The American Diabetes Association granted Hougland a Junior Faculty Development Award in support of his research. The $414,000 grant will support three years of investigation into hormone interactions, which may lead to new diabetes treatments. “The research aims to develop a new biochemical avenue for treating type II diabetes,” he says.
More than 350 million Americans suffer from type II diabetes, also known as adult onset diabetes. The hallmark of the disease is resistance to insulin, an essential hormone responsible for metabolism of nutrients like glucose. When cells fail to respond to insulin, too much glucose remains in the bloodstream after digestion, and not enough is used to feed body cells. Because of this insulin resistance, many diabetic patients take insulin to try to normalize blood-sugar regulation.
Hougland is investigating a hormone called ghrelin, which may lead to a new line of therapeutics. Ghrelin plays a role in “how the body balances between taking in energy (as calories from food) and using that energy to support life,” Hougland says. Too much ghrelin can cause problems for insulin regulation. High levels of the hormone make insulin less effective at stimulating glucose movement from the blood to many body tissues. Because of this behavior, limiting ghrelin signaling could help diabetic patients more effectively regulate their blood-sugar by making insulin more effective.
There are a number of steps that lead to production of ghrelin—and Hougland aims to halt one. An enzyme called ghrelin O-acyltransferase, or GOAT, plays a crucial role in creating active ghrelin. GOAT acts by sticking a fatty acid tail onto ghrelin, which is an essential modification for ghrelin to control biological signaling. Stopping GOAT stops ghrelin action, which in turn could enhance insulin function in diabetics.
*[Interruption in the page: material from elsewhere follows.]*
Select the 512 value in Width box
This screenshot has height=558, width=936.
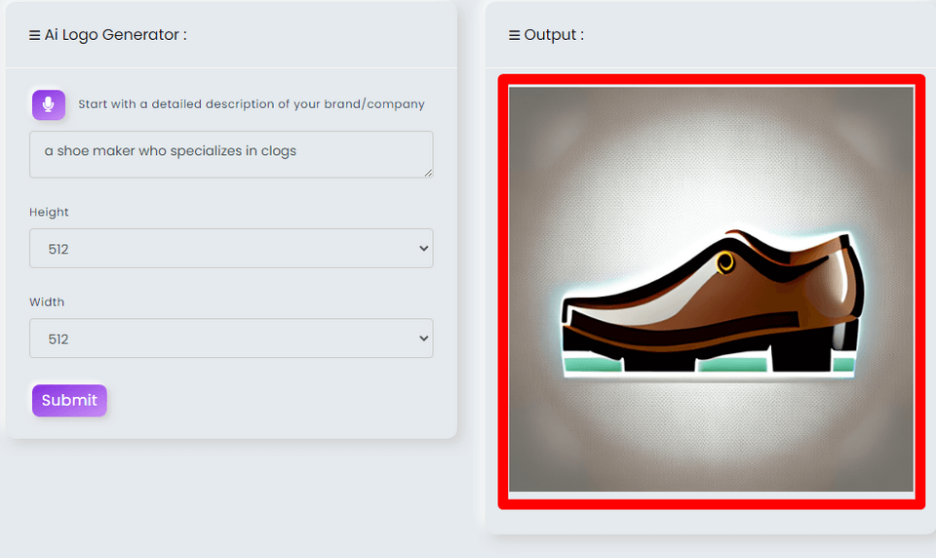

In order to stop ghrelin action, Hougland and his team are searching for small molecules to interrupt the GOAT-ghrelin binding process and fatty acid attachment to ghrelin. One approach they are employing is to do fine-scale chemical manipulations to both molecules and see how these changes influence binding. “We can then design new molecules that can mimic these interactions to block GOAT from binding and activating ghrelin,” Hougland says.
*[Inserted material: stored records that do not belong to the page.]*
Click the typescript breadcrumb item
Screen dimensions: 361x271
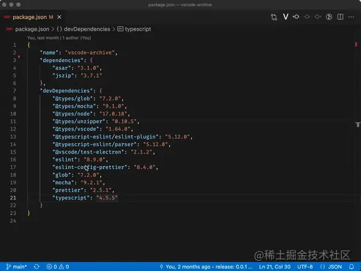pyautogui.click(x=137, y=28)
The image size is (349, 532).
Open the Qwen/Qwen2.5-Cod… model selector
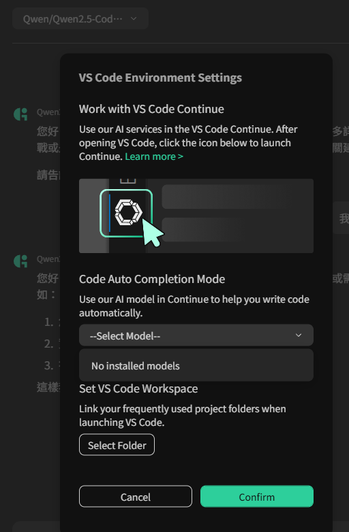coord(80,18)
Another research angle involves screening libraries of already-existing small molecules to see which may be candidates for disrupting GOAT-ghrelin binding. Studies in the Hougland lab have already successfully identified several small molecules that effectively block GOAT from modifying ghrelin. “These two approaches—rational design and library screening—provide us the best chance for quickly finding GOAT inhibitors,” he says. After designing or finding GOAT inhibitors, Hougland will move the work into living cells, getting one step closer to finding new diabetes treatments.
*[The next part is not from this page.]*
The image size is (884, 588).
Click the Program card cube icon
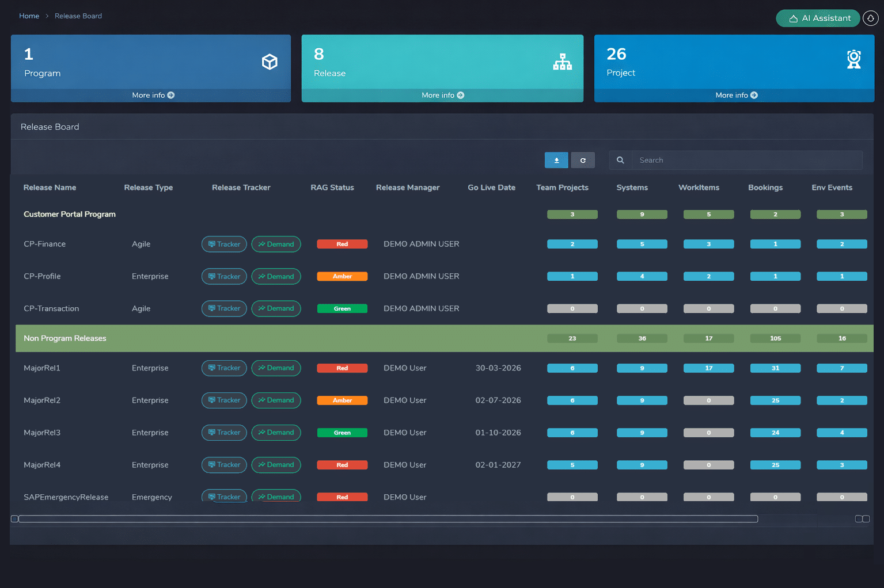click(x=270, y=62)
While the development of new therapeutics maybe far off, Hougland stresses the importance of basic research and investigating the nitty-gritty of how body chemistry works. “Our work may hopefully lead to a new avenue for treating diabetes in the future. This shows how support from the American Diabetes Association and other funding agencies for basic research like ours, which complements translational and clinical studies, is vital to lay the foundation for novel disease therapies,” he says.